Maladie de Parkinson : des "linguines" et des "spaghettis" en cause

La maladie de Parkinson touche 1% des Français de plus de 65 ans. [FLICKR / CC / Agnencia]

Une équipe de chercheurs franco-belge éclaire d'un jour nouveau les origines de la maladie de Parkinson. Une avancée majeure dans la compréhension de cette maladie neurodégénérative.

 

Après plus de quinze ans de recherches, une équipe scientifique franco-belge a publié mercredi 10 juin les résultats de ses travaux dans la prestigieuse revue scientifique « Nature ». Ces résultats permettent d’identifier plus précisément l’origine de la pathologie.

Il s'agirait ainsi d'une protéine, l'alpha-synucleine, qui s'agrègerait à d'autres dans le cerveau, jusqu'à former des structures fibreuses que les chercheurs comparent à des linguines ou à des spaghettis.

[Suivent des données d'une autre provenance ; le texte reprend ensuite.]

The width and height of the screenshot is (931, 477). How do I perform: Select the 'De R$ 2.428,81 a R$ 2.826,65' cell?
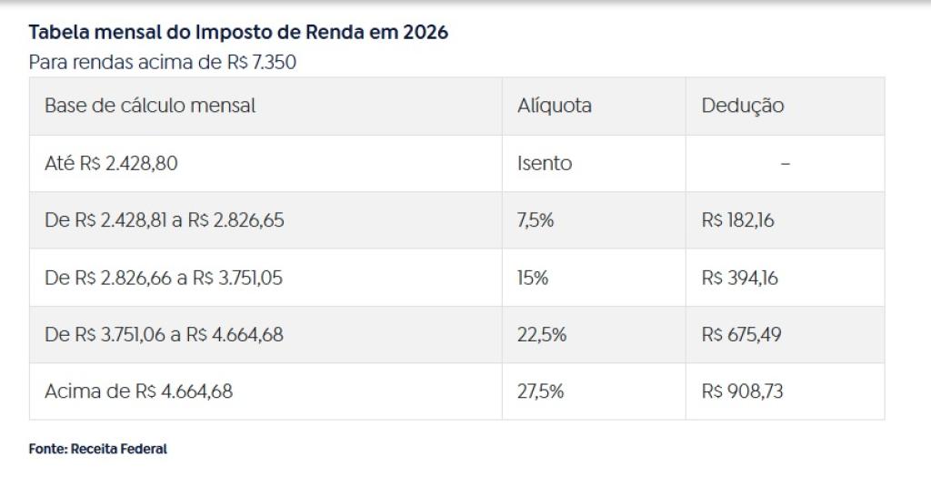tap(164, 220)
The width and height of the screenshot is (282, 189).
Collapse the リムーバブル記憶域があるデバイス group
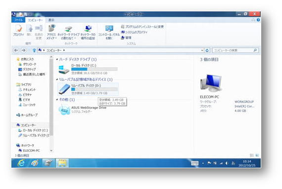[57, 79]
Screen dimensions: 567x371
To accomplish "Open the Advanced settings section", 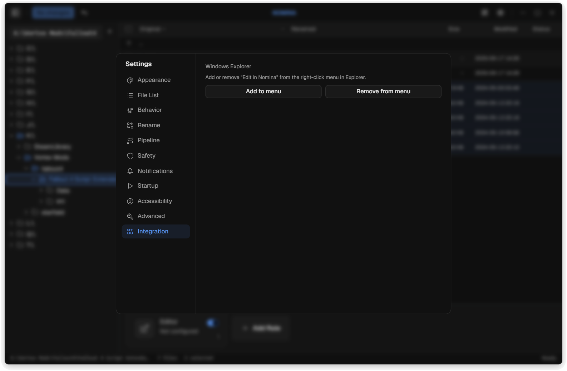I will pos(151,216).
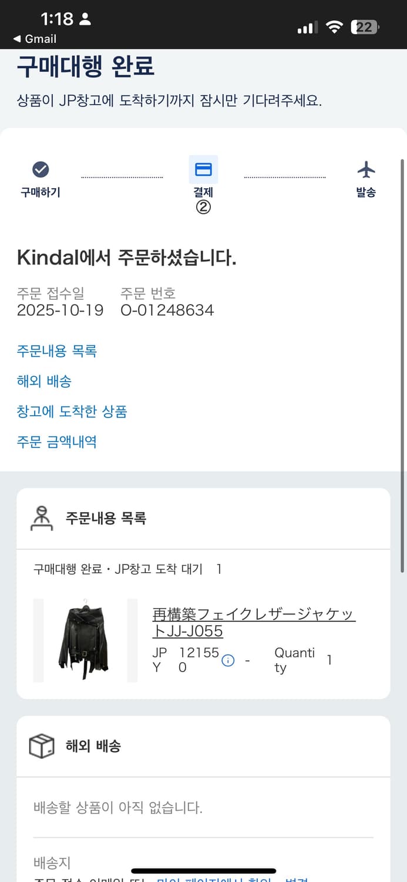Click the profile icon next to the clock
The width and height of the screenshot is (407, 882).
[x=84, y=18]
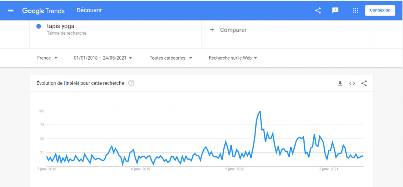403x187 pixels.
Task: Open the hamburger main menu
Action: (11, 11)
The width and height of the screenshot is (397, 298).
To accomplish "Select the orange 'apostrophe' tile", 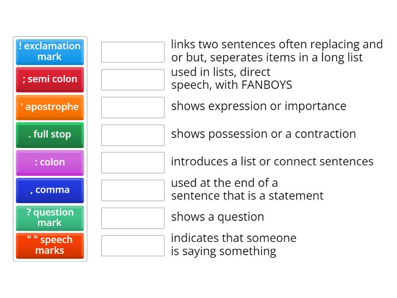I will click(50, 107).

Ces "formes fibrillaires" - nom officiel de ces "pâtes" qui se développent dans le cerveau - seraient à l'origine de nombreuses pathologies dégénératives, dont la maladie de Parkinson. Des tests réalisés sur des rats confirment cette hypothèse.

 

Traitement ?

Les découvertes de ces chercheurs du CNRS donnent ainsi l’espoir d’une meilleure prise en charge des malades, voire même un traitement. S’il est aujourd’hui très difficile de diagnostiquer Parkinson, cette découverte pourrait engendrer un test sanguin d’ici 5 à 10 ans pour dépister la maladie dès l’âge de 45 ans.

Ces travaux pourraient également permettre aux scientifiques de travailler sur des anticorps ou des molécules qui empêcheraient les fibres fatales de se développer, espère Ronald Melki, directeur du CNRS. La maladie de Parkinson, aujourd’hui incurable, touche 1% des Français de plus de 65 ans.